On September 8, 1877, the Nez Perce reached Dead Indian Pass, about six miles from Sturgis's force on the Plains below. Their advance scouts observed the soldiers far below awaiting their appearance. If the Indians took the open and easy route to reach the Plains, they would be easily visible. Instead, they attempted a difficult maneuver to mislead the soldiers. They feinted going south toward the Shoshone River by milling their horses in a big circle to kick up visible dust and sell Sturgis on the idea that they were heading south. Then, invisible to army scouts, they sneaked back north, concealed by heavy timber, and traversed Dead Indian Gulch down to the Clark's Fork River. Dead Indian Gulch was a narrow, steep-sided slit in the rock, dropping almost vertically for 1,000 feet and barely wide enough for two horses to go side-by-side. "In a cleanly executed maneuver," said a military historian, "the Nez Perce had countered an extremely serious threat and won a brilliant, though temporary respite."

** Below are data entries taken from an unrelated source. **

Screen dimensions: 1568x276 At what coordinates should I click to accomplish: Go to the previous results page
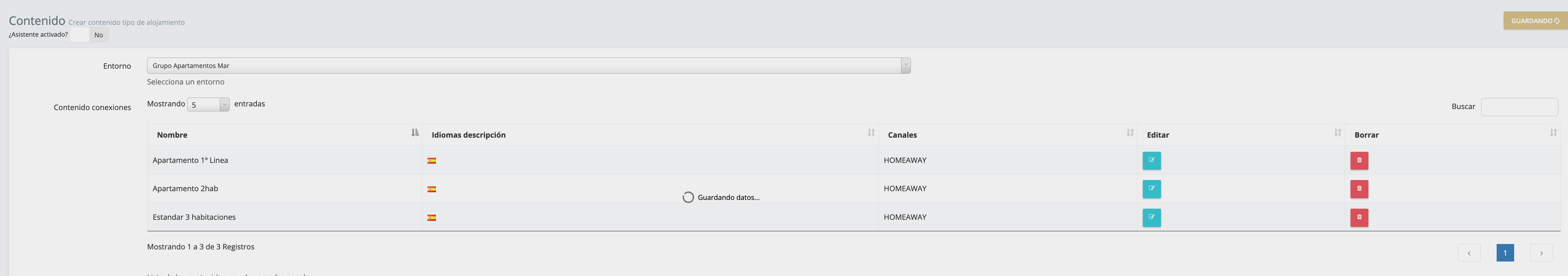[1468, 253]
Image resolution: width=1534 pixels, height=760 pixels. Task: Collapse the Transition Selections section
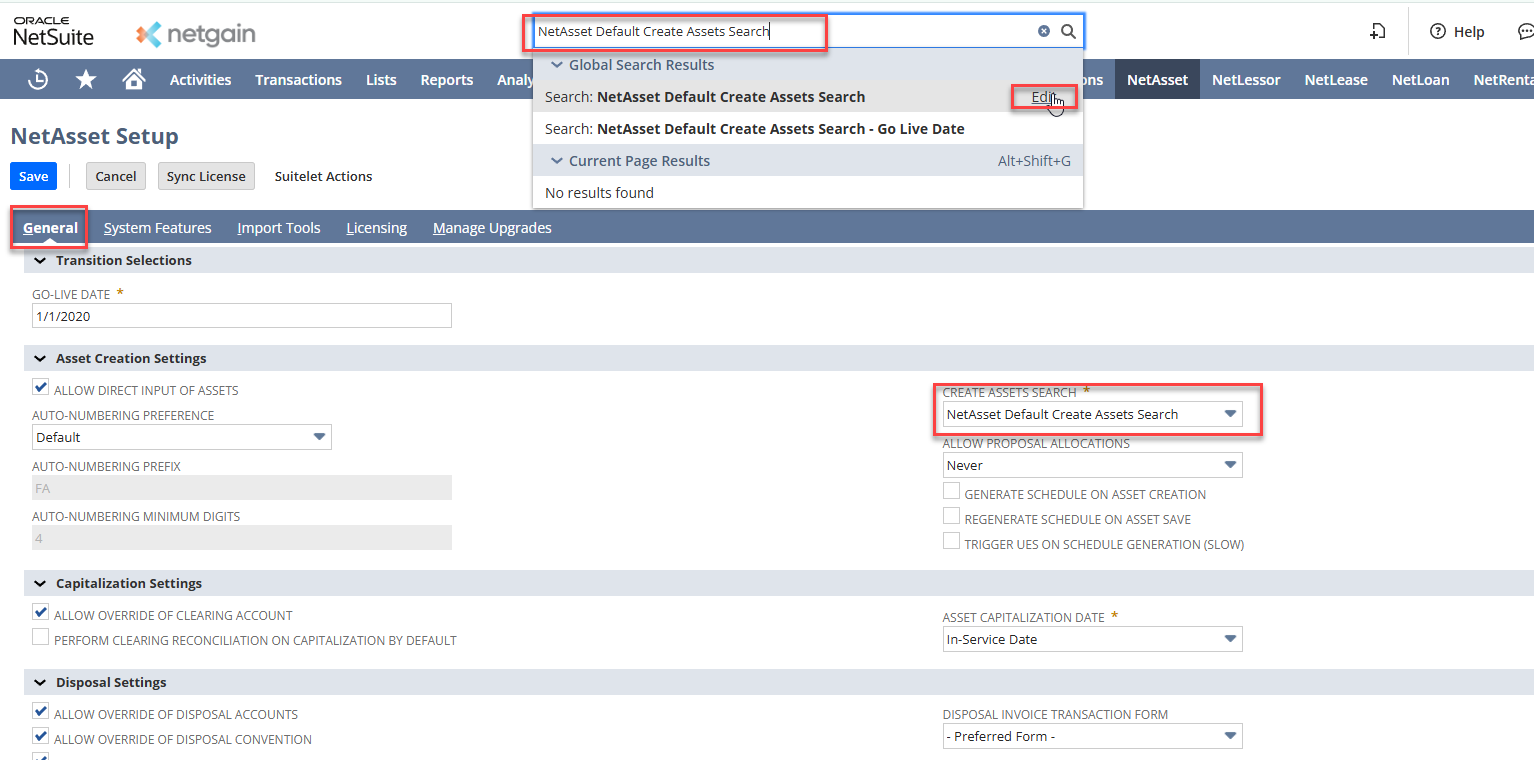pos(40,260)
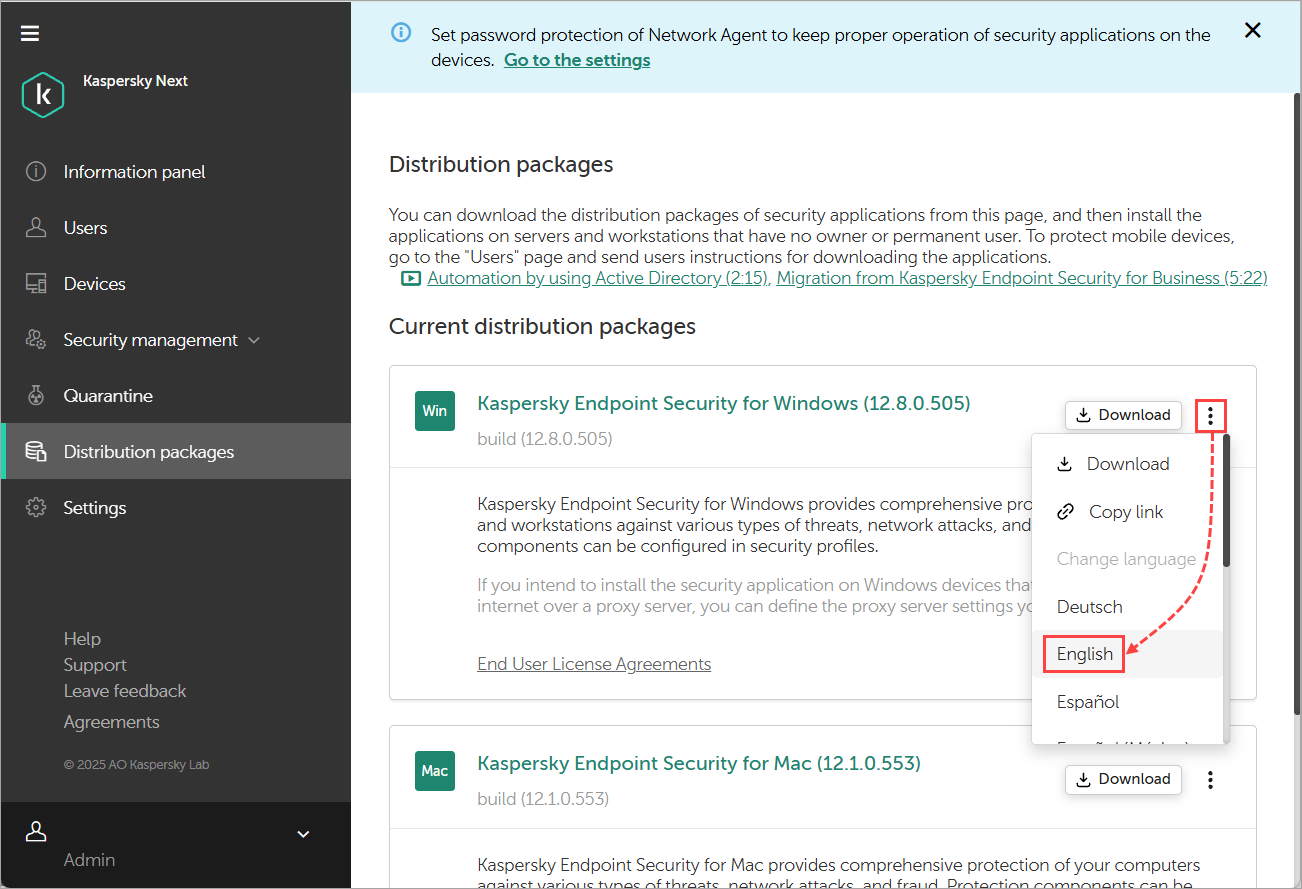1302x889 pixels.
Task: Select the Users sidebar icon
Action: (x=36, y=227)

Sturgis took the bait and led his soldiers away from the Clark's Fork and headed south to the Shoshone. The Nez Perce passed out onto the Great Plains unopposed. Sturgis quickly realized his error and turned around. On September 11, he met up with Howard, who had descended the Clark's Fork following the Nez Perce's route, but the two military forces were now two days and 50 miles behind the Nez Perce. The U.S. army would not finally corner and defeat the Nez Perce until nearly a month later at the Battle of Bear Paw.

==Origin of the name==
There are two accounts of the naming of Dead Indian Pass. The first refers to the Nez Perce flight in 1877. A Nez Perce was reputedly killed near the pass, and it acquired the name. The second account states that in 1878, Col. Nelson A. Miles and his soldiers encountered a group of Bannock Indians. The Crow Indian Scouts killed a Bannock and buried him here.